# Source excerpt

_ _ _ _

The Company's Industrial Revenue Bonds are collateralized by certain
property, plant and equipment and are payable to 2014 at variable
interest rates which ranged from 4.6 percent to 6 percent at April 30,
1997. Included therein are $6,000,000 of Variable Rate Demand
Industrial Development Bonds (VRDBs). The interest rate payable on
the VRDBs is adjusted weekly to maintain their market value at par.
During 1997 and 1996, the average interest rate on the VRDBs was 3.5
percent and 3.8 percent, respectively. The remaining Industrial
Revenue Bonds bear interest at 70 percent of the U.S. prime rate. The
variable interest rate feature of the Company's long-term debt allows
its repricing at current market interest rates and, accordingly, the
carrying amount of the debt at April 30, 1997 was a reasonable
estimate of its fair value.

The demand feature of the VRDBs is supported by a letter of credit
from a major U.S. commercial bank. The letter of credit has a
provision for automatic extension of an 18-month term and carries a
fee of .65 percent of the face amount. Any advances under the letter
of credit in support of the demand feature would be repayable over the
remaining letter of credit term at the bank's prime interest rate.
The bank providing the letter of credit was also granted a mortgage
and security interest in the project property.

Covenants in the Industrial Revenue Bond agreements require the
Company to maintain certain levels of tangible net worth and certain
ratios of debt to tangible net worth and working capital, as defined
therein. At April 30, 1997, the Company was in compliance with these
covenants. Under the most restrictive of these covenants,
approximately $117,000,000 of retained earnings was not available for
dividend payments at April 30, 1997.

The aggregate annual maturities of long-term debt for each of the four
years after 1998 total $193,000 annually. Interest payments totaled
$343,000, $426,000, and $439,000 in the years ended April 30, 1997,
1996, and 1995, respectively.

Note 13.Preferred Stock, Common Stock, Stock Option Plans, and
Incentive Bonus Plans

Preferred Stock

The Company's Certificate of Incorporation authorizes 10,000,000
shares of preferred stock, without par value, issuable in series. The
Board of Directors is authorized to fix and determine the terms,
limitations, and relative rights and preferences of the preferred
stock, including voting rights (if any), the amount of liquidation
preference over the common stock, and to establish series of preferred
stock and fix and determine the various terms among the series. As of
April 30, 1997, no preferred stock had been issued.

35

39



Common Stock

In 1988, the Board of Directors authorized the Company to purchase up
to 3,000,000 shares of its outstanding common stock over an
indeterminate period of time as, in the opinion of management, market
conditions warrant. Under this authorization, the Company has
purchased 2,237,000 shares at a total cost of $38,836,000, or an
average cost of $17.36 per share. The reacquired shares have been
retired and under Connecticut law constitute authorized but unissued
shares. As of April 30, 1997, the Company could purchase up to an
additional 763,000 shares under the current Board of Directors'
authorization.

_ _ _ _

# Data extract

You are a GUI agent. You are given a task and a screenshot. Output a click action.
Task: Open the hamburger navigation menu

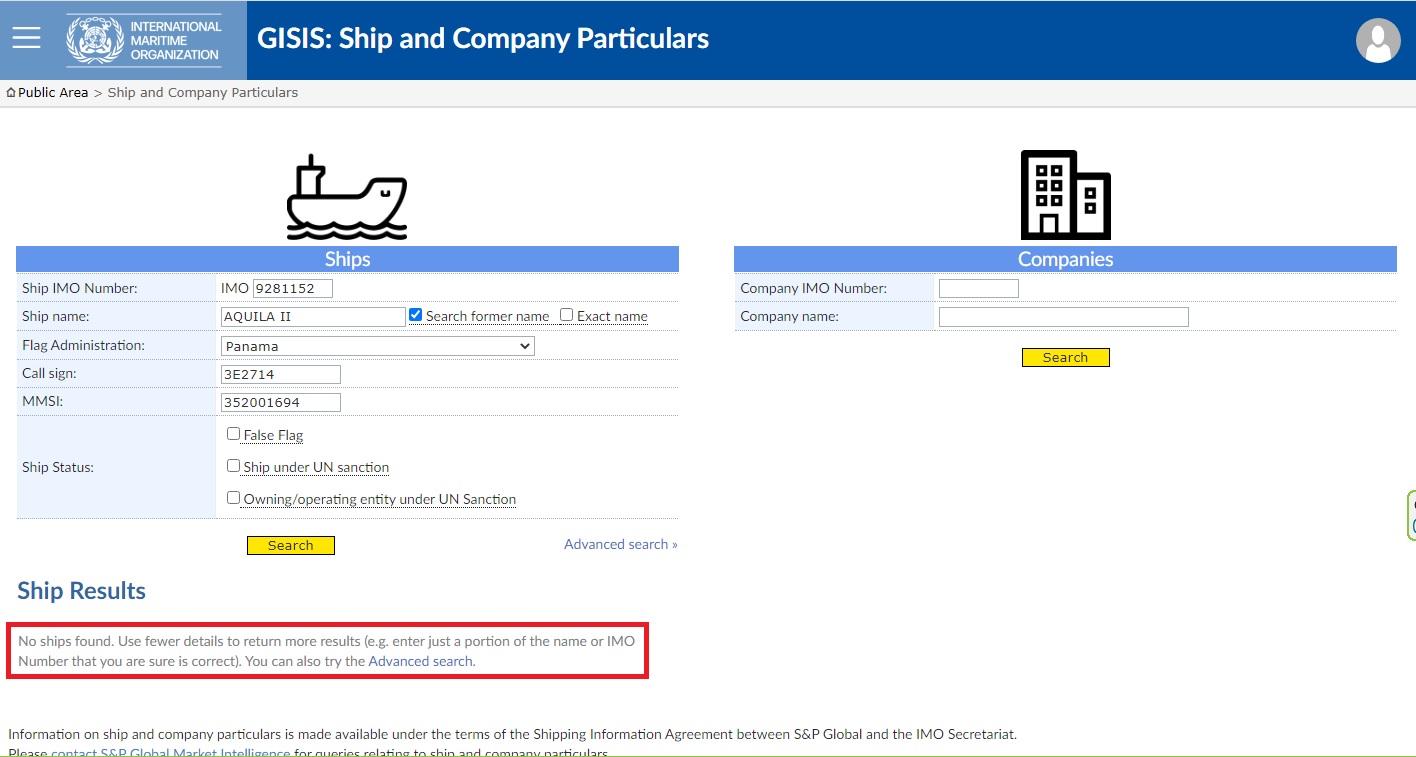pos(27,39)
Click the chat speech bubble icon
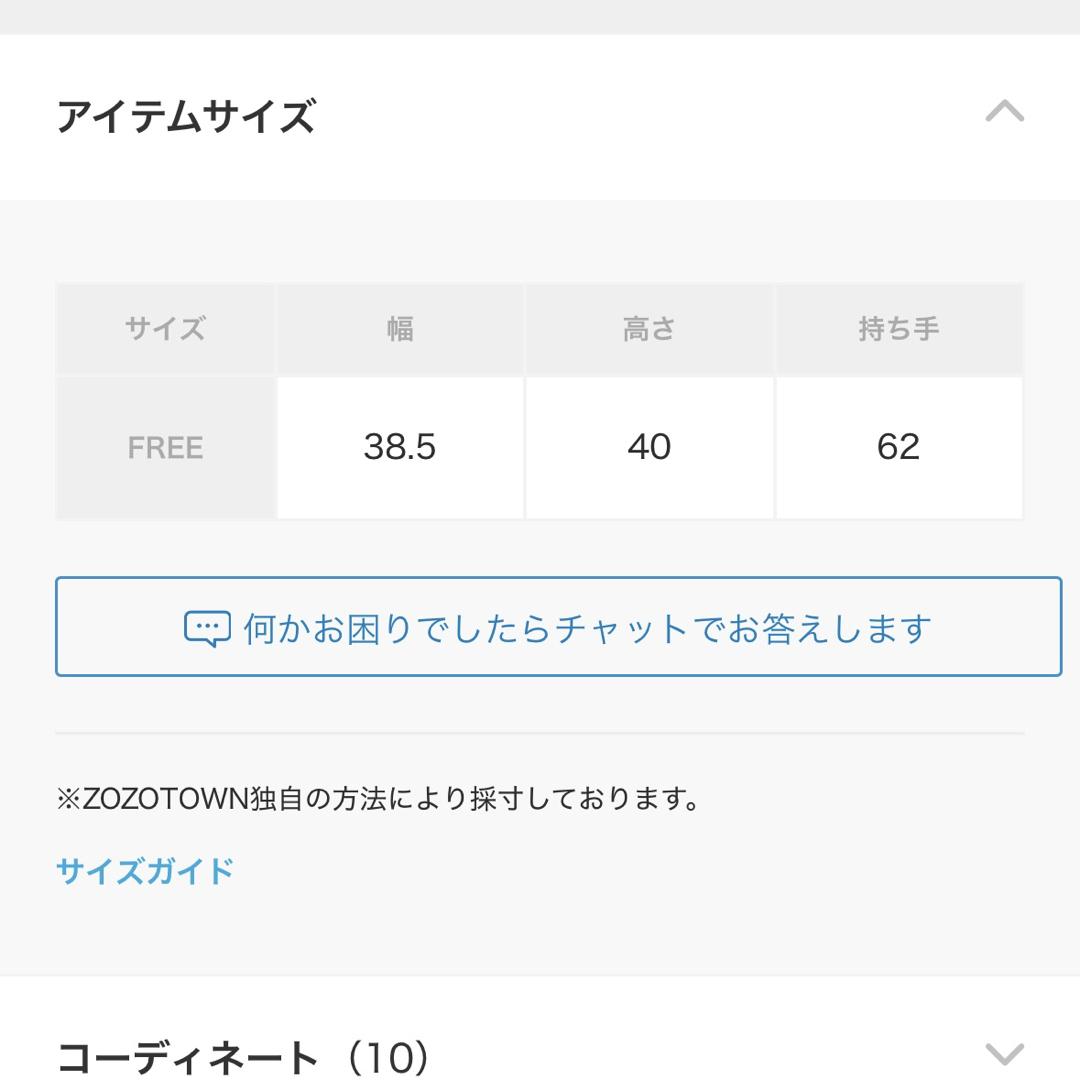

_ _ _ _

# To be done
1. Translate this sentence from the debt and stock notes into Spanish: "As of April 30, 1997, no preferred stock had been issued."
2. Continue the debt and stock notes, starting after their last sentence.

# Set of answers
1. Al 30 de abril de 1997, no se había emitido ninguna acción preferente.

2.
Stock Option Plans

The Company's 1992 Employee Stock Plan (the 1992 Plan) was approved by
shareholders in September 1992 and provides for incentive and
nonqualified stock option grants to officers and key employees. Stock
options under the 1992 Plan are for a ten-year term and are granted at
the market price of the common stock on the date of grant.

In 1995, shareholders approved amendments to the 1992 Plan permitting
the grant of performance units in conjunction with stock option
grants. The performance units become payable in cash in the event
certain pre-established performance goals are attained and the grantee
simultaneously exercises related stock options with the cash award.
The maximum number of shares of common stock available for grant as
stock options under the amended 1992 Plan is 3,000,000 shares, and the
maximum number of performance units available for grant is 2,000,000.

The 1992 Non-Employee Director Stock Option Plan (the 1992 Director
Plan) was approved by shareholders in September 1992 and provides for
the automatic award each May 1 of options to purchase 1,000 shares of
common stock to eligible members of the Board of Directors who are not
also employees of the Company. Stock options under the 1992 Director
Plan are nonqualified options with a ten-year term and are granted at
the market price of the common stock on the date of grant. Options
granted under the 1992 Director Plan are immediately exercisable. The
maximum number of shares of common stock available for grant as stock
options under the 1992 Director Plan is 75,000 shares.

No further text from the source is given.